Xilio Therapeutics (XLO) is a clinical-stage biotechnology company in the Healthcare sector focused on tumor-activated (masked) immuno-oncology therapies designed to localize immune activity to the tumor microenvironment and reduce systemic toxicity. Lead programs include vilastobart (XTX101, Fc‑enhanced masked anti‑CTLA‑4) in Phase 1/2 (co‑funded trial with Roche) and XTX301 (tumor‑activated IL‑12) licensed to Gilead; the company also has earlier‑stage masked bispecifics and T‑cell engagers with IND timelines contingent on capital. Xilio has no product revenues to date and relies on collaboration/licensing income (e.g., Gilead, AbbVie $52M upfront plus up to ~$2.1B in milestones) and partner cost‑sharing, outsources manufacturing to CDMOs, and faces material financing and clinical execution risk given its burn and runway profile.
Given Xilio’s clinical‑stage Biotechnology profile and lack of product revenue, executive pay is likely skewed toward equity and milestone‑linked long‑term incentives rather than cash salary—stock options, RSUs and performance awards tied to IND/clinical milestones, licensing deals, and regulatory milestones will be key drivers. Short‑term cash bonuses and G&A discipline are probably calibrated to near‑term operational needs (management reduced headcount in 2024 and R&D spend has fluctuated by program), so incentive plans may include cost‑control and program‑prioritization metrics as well as trial enrollment and data readouts (e.g., vilastobart ASCO updates). Collaboration and milestone receipts (AbbVie, Gilead, Roche) materially affect reported revenue and cash runway, so management compensation committees often link payouts to recognized milestones and revenue‑recognition outcomes under ASC 606; equity dilution risk and the company’s Section 382 NOL limits may also influence pay mix and vesting design.
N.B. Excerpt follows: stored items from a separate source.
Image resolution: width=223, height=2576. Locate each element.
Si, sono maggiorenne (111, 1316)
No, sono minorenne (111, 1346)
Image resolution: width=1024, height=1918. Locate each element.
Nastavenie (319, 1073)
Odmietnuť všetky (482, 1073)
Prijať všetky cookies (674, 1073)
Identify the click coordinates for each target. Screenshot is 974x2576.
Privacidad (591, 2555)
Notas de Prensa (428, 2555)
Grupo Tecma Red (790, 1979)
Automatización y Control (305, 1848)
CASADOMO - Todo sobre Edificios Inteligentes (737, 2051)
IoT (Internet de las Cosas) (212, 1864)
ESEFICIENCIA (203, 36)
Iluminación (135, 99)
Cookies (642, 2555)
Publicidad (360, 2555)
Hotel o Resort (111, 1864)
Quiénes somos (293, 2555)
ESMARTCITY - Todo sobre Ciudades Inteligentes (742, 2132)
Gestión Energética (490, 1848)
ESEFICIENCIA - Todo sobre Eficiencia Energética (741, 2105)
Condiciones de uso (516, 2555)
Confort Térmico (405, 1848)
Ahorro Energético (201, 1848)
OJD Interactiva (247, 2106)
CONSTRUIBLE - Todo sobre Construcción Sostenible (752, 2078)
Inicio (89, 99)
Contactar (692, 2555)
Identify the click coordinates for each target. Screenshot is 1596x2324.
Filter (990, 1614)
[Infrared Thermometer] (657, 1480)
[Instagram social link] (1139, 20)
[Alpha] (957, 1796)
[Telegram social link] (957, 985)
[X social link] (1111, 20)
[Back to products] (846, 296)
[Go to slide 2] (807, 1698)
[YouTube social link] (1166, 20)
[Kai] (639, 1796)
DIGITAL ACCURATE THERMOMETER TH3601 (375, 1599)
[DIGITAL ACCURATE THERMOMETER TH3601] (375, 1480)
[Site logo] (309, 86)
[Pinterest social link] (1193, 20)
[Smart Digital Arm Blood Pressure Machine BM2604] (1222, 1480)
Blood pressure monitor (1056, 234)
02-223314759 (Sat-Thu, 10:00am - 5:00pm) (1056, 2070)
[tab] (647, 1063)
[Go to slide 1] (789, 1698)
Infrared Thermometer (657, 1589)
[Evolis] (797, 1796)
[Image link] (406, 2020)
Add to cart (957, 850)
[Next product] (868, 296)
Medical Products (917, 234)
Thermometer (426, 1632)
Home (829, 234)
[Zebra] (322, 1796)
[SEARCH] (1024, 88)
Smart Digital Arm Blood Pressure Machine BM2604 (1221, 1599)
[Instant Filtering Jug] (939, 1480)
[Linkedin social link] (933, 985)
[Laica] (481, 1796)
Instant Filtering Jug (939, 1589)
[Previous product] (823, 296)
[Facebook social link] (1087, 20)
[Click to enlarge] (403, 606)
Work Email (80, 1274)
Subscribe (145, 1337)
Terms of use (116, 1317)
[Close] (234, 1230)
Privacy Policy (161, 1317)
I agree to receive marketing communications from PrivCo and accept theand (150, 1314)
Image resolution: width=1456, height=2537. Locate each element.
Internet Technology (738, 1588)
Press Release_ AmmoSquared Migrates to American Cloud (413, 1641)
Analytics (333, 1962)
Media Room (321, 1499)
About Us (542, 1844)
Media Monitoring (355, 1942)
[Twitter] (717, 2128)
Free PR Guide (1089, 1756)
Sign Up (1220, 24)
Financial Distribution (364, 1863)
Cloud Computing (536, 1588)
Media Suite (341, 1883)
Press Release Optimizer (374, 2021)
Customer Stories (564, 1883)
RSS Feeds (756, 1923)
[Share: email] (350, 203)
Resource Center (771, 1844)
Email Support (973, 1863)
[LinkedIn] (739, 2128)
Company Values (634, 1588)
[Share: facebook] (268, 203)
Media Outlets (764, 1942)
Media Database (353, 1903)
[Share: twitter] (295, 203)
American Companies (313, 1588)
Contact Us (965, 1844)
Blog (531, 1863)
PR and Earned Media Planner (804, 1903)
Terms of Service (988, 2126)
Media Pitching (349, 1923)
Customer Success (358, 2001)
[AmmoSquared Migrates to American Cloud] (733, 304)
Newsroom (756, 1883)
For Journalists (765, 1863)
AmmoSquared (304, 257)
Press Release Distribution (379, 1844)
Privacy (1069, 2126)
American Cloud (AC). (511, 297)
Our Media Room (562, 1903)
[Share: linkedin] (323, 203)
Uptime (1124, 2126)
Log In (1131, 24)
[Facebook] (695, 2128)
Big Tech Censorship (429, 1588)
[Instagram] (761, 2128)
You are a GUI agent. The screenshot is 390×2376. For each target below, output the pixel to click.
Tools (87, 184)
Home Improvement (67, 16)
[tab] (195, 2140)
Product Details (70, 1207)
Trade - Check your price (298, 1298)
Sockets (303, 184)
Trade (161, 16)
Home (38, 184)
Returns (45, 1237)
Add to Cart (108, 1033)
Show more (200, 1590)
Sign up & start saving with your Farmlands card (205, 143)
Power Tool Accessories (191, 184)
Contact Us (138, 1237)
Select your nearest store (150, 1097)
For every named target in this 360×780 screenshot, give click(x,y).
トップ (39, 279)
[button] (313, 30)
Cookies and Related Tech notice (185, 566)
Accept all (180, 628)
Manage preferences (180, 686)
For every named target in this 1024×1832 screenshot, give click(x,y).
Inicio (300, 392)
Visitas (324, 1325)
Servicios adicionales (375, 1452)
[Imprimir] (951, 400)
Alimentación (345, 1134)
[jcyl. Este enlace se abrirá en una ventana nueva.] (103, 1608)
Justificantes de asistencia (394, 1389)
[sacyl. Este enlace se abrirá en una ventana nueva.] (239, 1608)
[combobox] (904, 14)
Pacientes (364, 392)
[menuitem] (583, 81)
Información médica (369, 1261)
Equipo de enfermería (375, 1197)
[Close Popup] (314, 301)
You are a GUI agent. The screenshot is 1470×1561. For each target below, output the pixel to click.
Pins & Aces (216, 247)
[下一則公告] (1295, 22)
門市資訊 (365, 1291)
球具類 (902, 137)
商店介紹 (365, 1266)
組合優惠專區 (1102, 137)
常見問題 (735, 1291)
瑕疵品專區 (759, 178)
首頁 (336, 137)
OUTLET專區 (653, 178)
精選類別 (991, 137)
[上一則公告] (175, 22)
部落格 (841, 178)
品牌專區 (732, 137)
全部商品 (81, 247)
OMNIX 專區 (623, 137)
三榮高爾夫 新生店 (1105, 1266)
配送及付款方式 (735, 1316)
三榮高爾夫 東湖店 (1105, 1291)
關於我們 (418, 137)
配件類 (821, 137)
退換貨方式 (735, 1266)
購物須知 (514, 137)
Insider trading activity at Xilio will tend to cluster around discrete, material events: collaboration announcements, upfront/milestone payments, clinical data releases (ASCO and other conferences), IND/CTA filings, and regulatory interactions—these events materially change prospects and cash runway. Because compensation is equity‑heavy and executives may hold sizable option positions, look for option exercises and subsequent share sales around funding events (financings, warrant monetization) or immediately after positive partner news; conversely, insider buys (rarer) around these times can signal management confidence in data. Regulatory guardrails are important: Section 16 reporting (Forms 3/4/5), Rule 10b5‑1 plans, blackout windows for clinical and partner negotiations, and heightened insider risk given the company’s close partner relationships (Gilead/Roche/AbbVie) mean trades will often be pre‑cleared and clustered into permitted windows.